FIG. 3 is a top plan view of the depth control spacer showing top and side portions thereof and the oval cavity therein;

FIG. 4 is a top plan view of the depth control spacer showing the longitudinal diameter, the transverse diameter and the radius of the area of the oval cavity thereof;

FIG. 5 is a top plan view of the depth control spacer showing the length of the horizontal top portion; the length of the second side portion, and the space between the horizontal top portion and the distal end portion of the oval cavity thereof;

FIG. 6 is a partial top plan view of the depth control spacer showing the length of the horizontal top portion; the length of the first vertical side portion, and total length from the horizontal top portion to the tip of the third side portion, and the distance between the points where the second and third side portions meet on each side thereof;

FIG. 7 is a top plan view of the depth control spacer showing the angle enclosed by the first side portion and the second side portion on each side of the spacer, the angle enclosed the second side portion and the third side portion, and the angle enclosed by the two third side portions;

FIG. 8 is a partial side and top plan view of the depth control spacer showing the thickness of the top layer and the bottom layer; and

FIG. 9 illustrates the attachment of the depth control spacer to the base of a nail gun, the nail gun being shown in phantom.

DETAILED DESCRIPTION OF THE INVENTION

FIG. 1 is a perspective view of the depth control spacer, generally designated by the numeral 10, comprising a top layer 12 of pressure sensitive adhesive, and a bottom layer 14 of a hard or semi-flexible polymeric material. The top layer in FIG. 1 is partially cut away to illustrate the composition of the spacer. As used herein, the word “spacer” denotes a three-dimensional object which separates two points or surfaces from each other and maintains them apart for a given time period. The bottom layer of the depth control spacer is made of metal, such as steel, copper and aluminum or a polymeric material, such as polyethylene, polypropylene, polystyrene, acrylic polymers and methacrylic polymers. The bottom layer preferably is stiffer than the top layer and can be semi-rigid or rigid. Preferably, the bottom layer is made of thermoplastic materials of sufficient thickness which together with the pressure sensitive layer provides the desired thickness in between a nail head and a cap shingle wherein the bottom layer and the pressure sensitive adhesive layer are described later. The pressure sensitive adhesive used as the top layer of the depth control spacer can be any pressure sensitive adhesive known in the prior art that provides the required adhesion or “tackiness” so that it adheres to the bottom layer of the depth control spacer as well as to the base of the nail gun with which it is used. A release sheet covers the top of the pressure sensitive layer (not shown) prior to attachment of the depth control spacer to the base of the nail gun. In a preferred embodiment, the depth control spacer comprises a pressure sensitive layer having a thickness from 0.008″-0.06″ and a rigid or semi-rigid layer having a thickness from 0.125″-0.250″. The thickness of the depth control spacer consisting of the thickness of the pressure adhesive layer and the thickness of the rigid or semi-rigid layer predetermines the distance between the nail head and the cap shingle.
..............................
▸ **Aim**
Quote the passage on the depth control spacer starting at "FIG. 6 is a" and ending at "shown in phantom.". Rely solely on the passage on the depth control spacer.

▸ **Record excerpts**
..............................
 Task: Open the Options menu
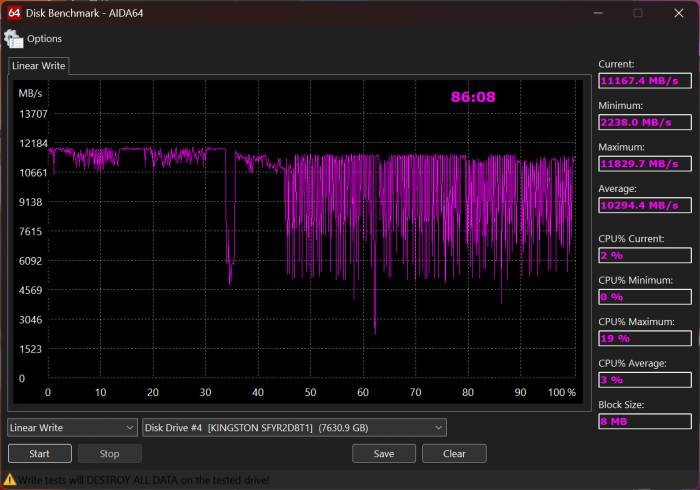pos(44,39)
..............................
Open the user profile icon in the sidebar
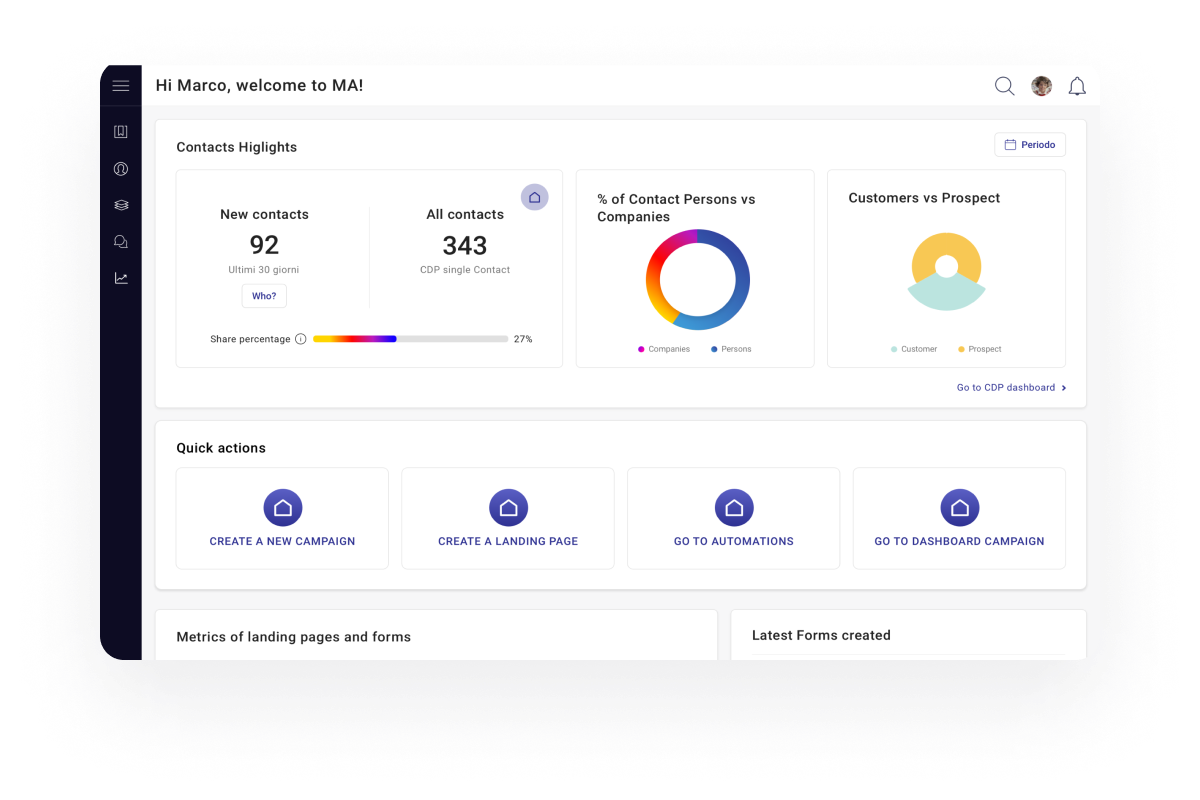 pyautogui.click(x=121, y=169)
..............................
▸ **Problem solution**
FIG. 6 is a partial top plan view of the depth control spacer showing the length of the horizontal top portion; the length of the first vertical side portion, and total length from the horizontal top portion to the tip of the third side portion, and the distance between the points where the second and third side portions meet on each side thereof;

FIG. 7 is a top plan view of the depth control spacer showing the angle enclosed by the first side portion and the second side portion on each side of the spacer, the angle enclosed the second side portion and the third side portion, and the angle enclosed by the two third side portions;

FIG. 8 is a partial side and top plan view of the depth control spacer showing the thickness of the top layer and the bottom layer; and

FIG. 9 illustrates the attachment of the depth control spacer to the base of a nail gun, the nail gun being shown in phantom.